As it turned out, though, I was offered a salaried non-exempt position, which means I am guaranteed a base yearly pay but am paid at my hourly rate-and-a-half for overtime. Sweet. There is an intrinsic incentive for the employer not to ask for too much overtime, since it costs them more. And, for whatever overtime I do work, I get extra pay.

While this arrangement was a great relief to me, I realized it was still possible that my employer might demand hours of overtime despite the cost, and then I would have to spit in the face that smiled on me and gave me my first job by adamantly refusing. I didn’t look forward to it, but I know that from years of nurture I am a man of principle, and will stick to what I know is right no matter what the cost.

And it is easy to tell how much it cost me.
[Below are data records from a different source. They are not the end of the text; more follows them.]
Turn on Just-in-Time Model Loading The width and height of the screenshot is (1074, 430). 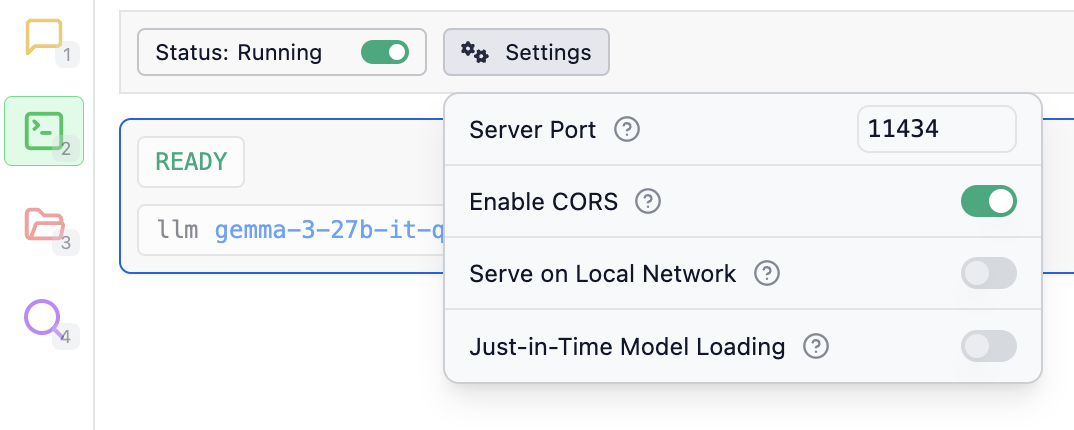[988, 346]
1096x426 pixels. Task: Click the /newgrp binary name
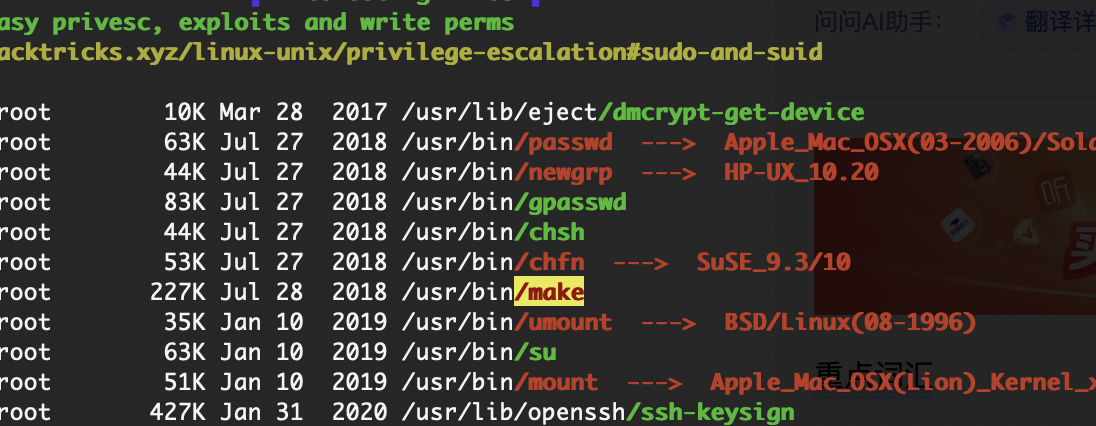tap(563, 173)
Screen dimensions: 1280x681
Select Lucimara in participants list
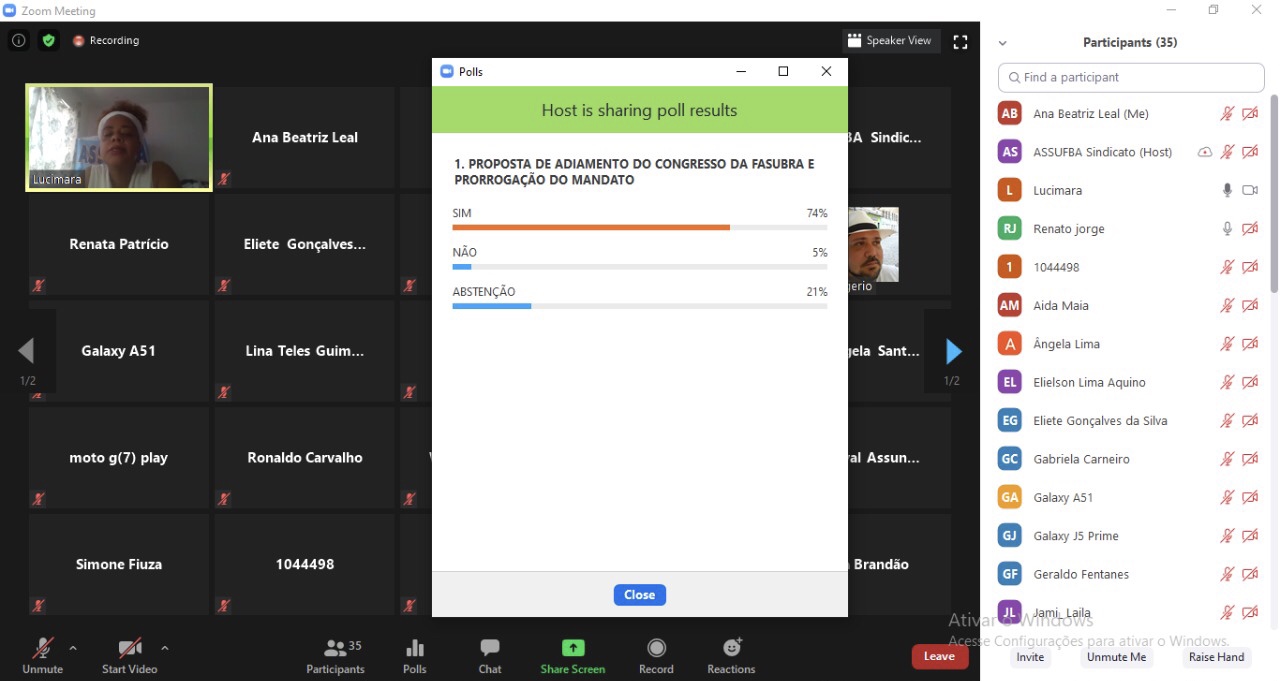1057,190
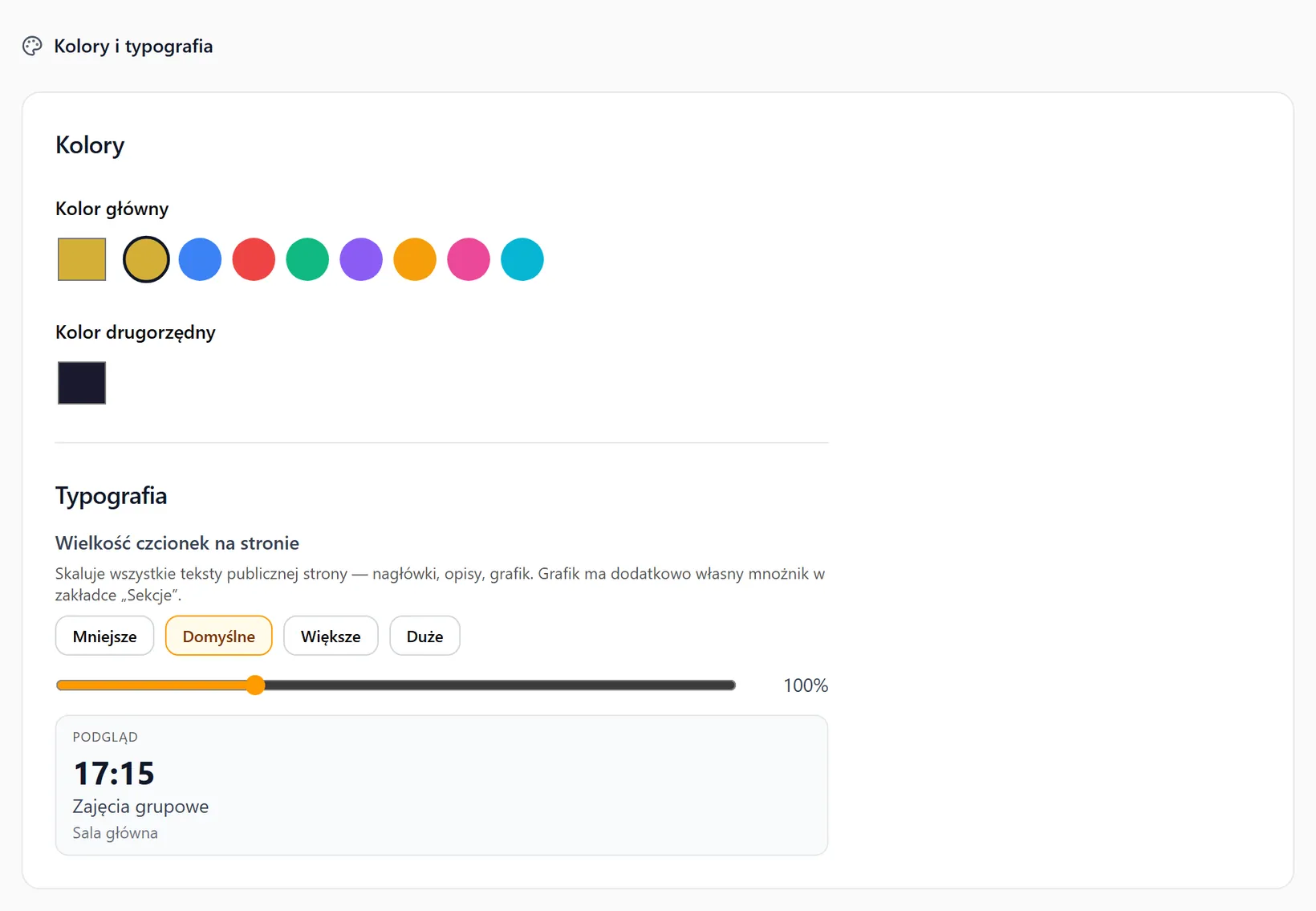
Task: Pick the orange circle main color
Action: tap(415, 259)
For this current year, we take the amount I’ve earned in total (base pay + overtime) and divide it by the base pay, for a percentage of my “salary” that I have earned this yeare. (Using gross figures, but it shouldn’t matter for a ratio.) That formula tells you that, so far this year, I have earned 143% of my salary. In other words, I have come within 7% of earning my overtime rate for the year. Not last week, or the last two weeks, but the three and one-quarter months reflected in the figures used.

Hah. That showed them, those exploitative workaholic capitalists.

I can make excuses, like “I’m not doing it for the money,” which is true so far, or “I don’t have a family of my own that I am supposed to go home to,” which is true if by “family” you mean wife and children, or “That’s because things at work have been so far out of control, and now that they’ve stabilized a bit I can tone it down,” which is… high grade garden enrichment.

Ever since I got the job I have been telling my boss that I can’t keep up with all the work, and he’s offered me a variety of put-offs like “You just need to get adjusted,” “When we get a new supervisor in that department it will take a load off of you,” “We can get a high-school co-op to do some of that.” And like my rationalizations, that may prove true to an extent, with time, but it is definitely good for the flowers now.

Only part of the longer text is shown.